“2019 is going to be my year!”, “Let’s make 2019 the best year yet!”: By now we’ve all probably seen some social media addicted Facebooker write a really unnecessary memoir reflecting on their 2018, most likely concluding with one of the above sentences, convinced their Facebook friends care enough to read. Every post follows the same formula: sadness and sentiment over the passing of a great year, but enthusiastic optimism about the promise of change and how bloody marvellous the next year is going to be because “I can just feel it”. It’s the same content my timeline has to endure every December, and I can’t be the only one who just scrolls past completely uninterested.
I guess it’s natural to measure life through years, viewing the passing of a year as symbolic of beginning and end.

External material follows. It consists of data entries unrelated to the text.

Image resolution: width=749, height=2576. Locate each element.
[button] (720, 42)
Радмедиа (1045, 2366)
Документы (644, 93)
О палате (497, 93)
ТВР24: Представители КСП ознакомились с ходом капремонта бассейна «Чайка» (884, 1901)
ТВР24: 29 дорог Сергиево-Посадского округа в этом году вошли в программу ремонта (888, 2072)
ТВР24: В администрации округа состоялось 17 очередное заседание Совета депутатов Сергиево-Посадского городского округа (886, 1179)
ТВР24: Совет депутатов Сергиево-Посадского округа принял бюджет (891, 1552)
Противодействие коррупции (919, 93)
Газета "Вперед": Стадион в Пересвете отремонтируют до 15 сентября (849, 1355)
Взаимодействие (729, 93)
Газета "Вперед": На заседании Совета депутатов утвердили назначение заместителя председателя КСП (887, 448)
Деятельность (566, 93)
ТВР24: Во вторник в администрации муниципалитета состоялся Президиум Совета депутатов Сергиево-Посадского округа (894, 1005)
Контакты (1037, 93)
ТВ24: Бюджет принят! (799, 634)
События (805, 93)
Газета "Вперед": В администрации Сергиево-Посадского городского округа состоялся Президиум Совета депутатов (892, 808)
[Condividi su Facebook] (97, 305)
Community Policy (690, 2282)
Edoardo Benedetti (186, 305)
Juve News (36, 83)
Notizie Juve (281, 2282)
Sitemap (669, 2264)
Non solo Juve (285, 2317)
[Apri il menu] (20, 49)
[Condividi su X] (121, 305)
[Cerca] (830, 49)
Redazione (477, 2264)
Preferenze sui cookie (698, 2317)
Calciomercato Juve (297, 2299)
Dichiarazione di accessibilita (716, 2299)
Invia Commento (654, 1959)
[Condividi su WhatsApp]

It’s just how humans work; we need structure in our lives to assess how things have changed, to pause and reflect on how far we’ve come. My final days of December are often spent thinking about where I was twelve months prior, mentally and physically, and feeling mostly proud of everything I’ve achieved, where I’ve been and what I’ve learned. And yes, I suppose it has been a “good” year – but should we stop viewing years in notions of good and bad, in such black and white terms?
Years are not goals in themselves – we should not view life as incremental assessments of how each year has gone. Every year has good bits, bad bits and boring bits. So how are we supposed to decide on the whole how the year has gone? Do we judge it by how we’ve felt emotionally for most of it, or do we decide if the good outweighs the bad, or vice versa? At the end of our lives, we probably won’t weigh up how many years were good, or bad, or just plain average. Life should be viewed outside of the constructs of dates and time, but through general memories of good and bad times.
Judging life through an assessment of years is a habit I’m trying to break out of. It’s a weird way to quantify emotions and experiences. For example, for some bizarre reason, over the past few years, I’ve convinced myself my years “come in threes”: I’ll have a bad year, an average year, then a great year. It’s followed this pattern for the last eight years and thus, I’ve convinced myself that next year is going to be amazing. But how ridiculous is that? All I’m doing is giving myself a false preconception of how I’m going to feel throughout the year, when life and emotions do not alter depending on the date.
It’s unhealthy to go into January believing life is going to change and things will get better. In reality, nothing changes except the digits in which we measure time, but we give ourselves problematic expectations which will only lead to inevitable disappointment. If we really want change or improvement, we can strive for this whenever we want: you could change your life literally right now if you truly wanted to, rather than wait for the symbolic turning of New Year’s Day. Yes, it’s good to be positive about the future, but we shouldn’t base it on whimsical ideas that as soon as the clock strikes midnight, things will get somehow magically get better. Don’t get me started on New Year resolutions.
Ultimately, the best way to have a good year is to take the pressure off the year being “good”. Things beyond our control, such as the conclusion to the pantomime that is Brexit in March, will have a direct impact on our day to day lives. And who knows whether the effects will be benign? Life will always have its ups and downs regardless of the year and we have to just take it in our stride. So if 2019 turns out not to be “your year”, and instead is just a little bit good, a little bit bad, but mostly kind of mundane – be honest, what did you expect?